The shift to mobile and the rise of platforms are the biggest forces influencing modern media, Edelman chief content strategist Steve Rubel believes.
Rubel, a longtime media industry watcher and advisor to top marketers, is this week’s guest on The Digiday Podcast. He is focused on how the shift to mobile and rise of platforms change the nature of content dissemination. Overall, Rubel professes to be bullish on both publishers and marketers finding ways to play ball with giant platforms like Facebook and Google. But then, they don’t have much choice either.
“The question is whether these platforms are here to stay and are they going to be on these homescreens for years to come,” Rubel said.
Below are some highlights from our conversation.
It’s a platforms world, and everyone has to play ball.

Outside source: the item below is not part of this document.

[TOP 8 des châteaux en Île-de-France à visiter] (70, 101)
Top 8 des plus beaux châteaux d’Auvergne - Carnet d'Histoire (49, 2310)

The biggest shift happening in the media world is the rise of giant platforms, from Google to Facebook to Twitter to Snapchat, and the control they’re exerting. Rubel cites two key stats that sum up the situation: 60 percent of media consumption is now mobile, and the average person has just five apps on their phones, usually those of platforms. That means content providers have stopped fighting the power of platforms and are mostly going with the flow.
“There’s more sources of information than there were five years ago,” Rubel said. “It’s like all these cars are trying to go through the Lincoln Tunnel at three o’clock on a Friday afternoon and there are only two tubes. There’s a couple companies that control all the content that’s going to make it through.”
But platforms still need publishers.
There was a time of understandable wariness between publishers and platforms, but Rubel sees that dissolving in a “summer of love.” For publishers, the might of platforms is simply too much, as evidenced by the eagerness to post directly on platforms via Facebook Instant Articles, Apple News and Snapchat Discover. For platforms, Rubel sees a growing recognition of the importance of quality content in keeping users to stick around where they can see lots of ads.
“There’s this courting of content creators, including entertainment,” Rubel said. “I see the value play. If [platforms] are able to lock up deals with content creators and create some kind of exclusive access, they can get more time of people’s day.”
Most publishers will take the risk.
While many publishers are bullish on the prospects of publishing directly to platforms, there are voices that warn of the dangers of publishers becoming vassals to the publishing lords. Columnist Michael Wolff has called the rush to embrace platforms tantamount to suicide and The Awl’s John Herrman has sketched out a nightmare scenario for publishers.
“You’re damned if you do and damned if you don’t,” Rubel noted. “If you don’t your competition will. If you do are we looking at an AOL situation, where initially AOL initially came to publishers for their content and then publishers had to pay AOL. There was a switch.”
Publishers still matter a lot to brands.
Despite the doom and gloom, brands still need publishers, in Rubel’s view. There are some brands that can create their own media and mostly skip publishers, but publishers still have audience trust and distribution power that marketers need to tap.
“We need them for scale and we’re foolish to think that we can do it by ourselves,” Rubel said.